Yes, after a fashion but it isn’t the well behaved market of general equilibrium econometric models. It is a manic depressive market of booms and busts, irrational exuberance followed by creative destruction. At the end of the day demand has to equal supply but at this stage it is demand that is adjusting, not supply.
About our Guest Author
Graeme Bethune is CEO of EnergyQuest, which provides energy market analysis and strategy, focussed on oil and gas. 1) EnergyQuest produces the well-known EnergyQuarterly report, which provides comprehensive statistics and analysis of Australian oil and gas. The report also covers New Zealand and PNG. 2) EnergyQuest also produces a Monthly LNG report, tracking Australia’s growing exports. Graeme has over 20 years’ experience in the oil and gas industry, both as a senior executive in a major Australian oil and gas company and as CEO of his own consulting company. He regularly consults to major companies and to governments. You can find Graeme on LinkedIn here. |
Thanks Graham for a good and concise explanation of the issues.
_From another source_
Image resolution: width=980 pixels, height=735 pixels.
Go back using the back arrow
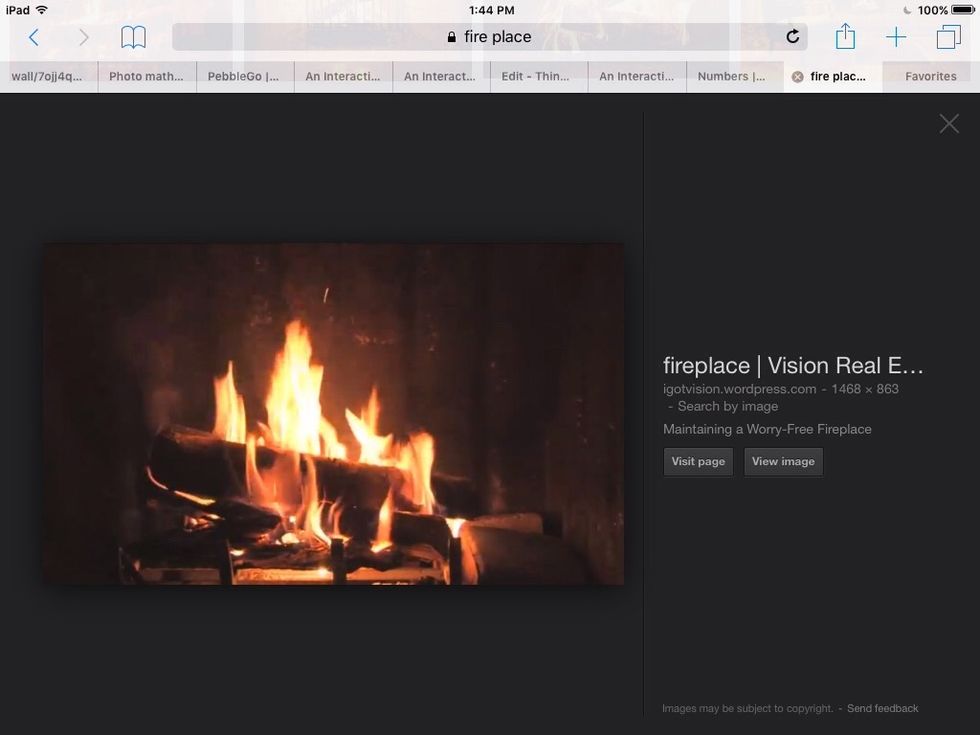[x=34, y=37]
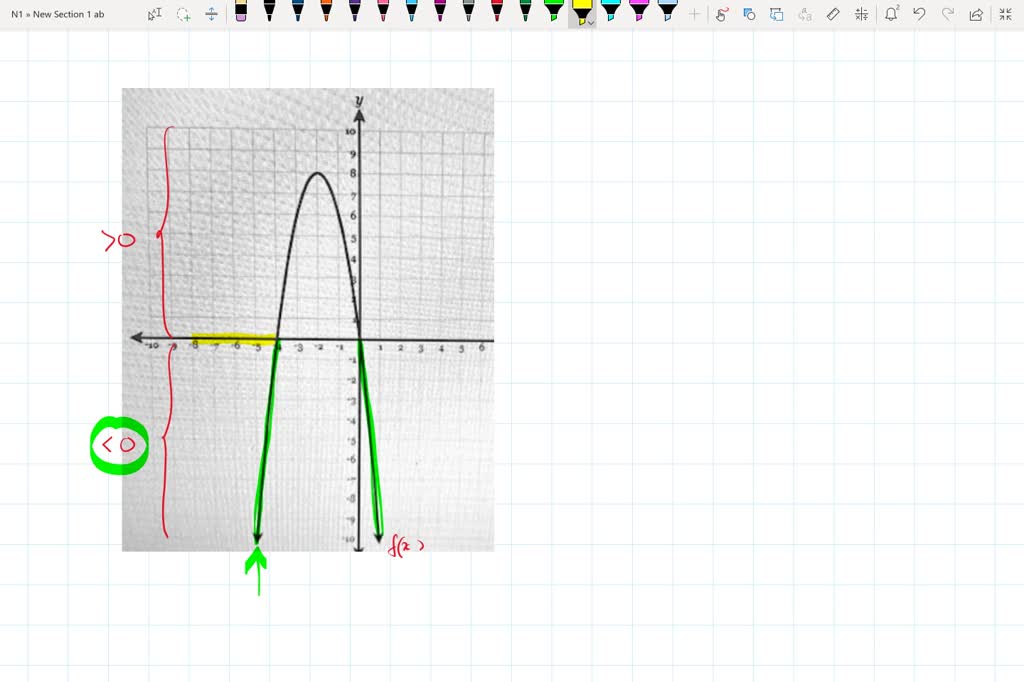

The hard part is to get action now so that the large gas users don’t disappear. Then again, if the large gas users do disappear, so does much of the domestic gas problem. There would be lots of spare gas and lots of spare electricity too! But if that occurs, so do future investment and jobs disappear and that increases the current account deficit and narrows the export (or import replacement) base,
Hmmm. Maybe we do need a solution
“Thanks Graham for a good and concise explanation of the issues”
With all due respect Graham is mainly pointing out the symptoms of the patient’s fatal disease-
http://anero.id/energy/wind-energy/2017/february
I would have thought somewhere along the line someone would have called out the emperor has no clothes on. That’s because it’s a fundamental axiom of engineering that you can’t build a reliable system from unreliable components and that’s why there are lemon laws around for simpler cars. A second year apprentice mechanic would understand it. No matter the emperor knows best about disproving that fundamental axiom with no countermanding precedent existing in history so here we all are with everyone looking every which way or donning dark glasses. The emperor is starkers gentle folk!
Well with today’s Advertiser article kicking off with-
“Largest power station at ‘end of life’
THE owners of South Australia’s largest power station have likened it to an elderly person sitting in a retirement home…” we can expect gas fired Torrens Island to be closing down soon like Hazelwood and Port Augusta before them. There’s only so much you can wring out of sticky tape and string as the recent fire at TI attests. We’re living on borrowed time with no reinvestment in thermal power stations as the unreliables free-ride on that insurance with their own negligible marginal cost of production. It remains to be seen how consumers react when they’re stuck with too many unreliable electrons with no more backup.
The remedy is obvious but the political fallout to administer the correct medicine now means waiting until the patient is in emergency intensive care on life support.
Perhaps it was unwise for the gas industry to fight against a domestic reservation policy. Domestic reservation is not good economics, but very good politics, because it means the gas industry would have some political allies. As it is, who are their allies ?
– the local manufacturing industry hate them because gas prices are going up so much
– taxpayers hate them because the gas industry pays no royalties
– environmentalists hate them because of high fugitive emissions of methane
– farmers hate them because of damage to their land, fed by stories of how the industry has behaved in Queensland
– the State LNP don’t like them in Vic and NSW because the farmers hate them
So for anyone not part of the the gas oligarchy the answer is … much more solar (including storage), some LNG imports, and partnering with juniors such as Strike Energy (as Incitec is doing). I’m sure that’s not how the gas industry planned it to be.
Thankyou for such an insightful article.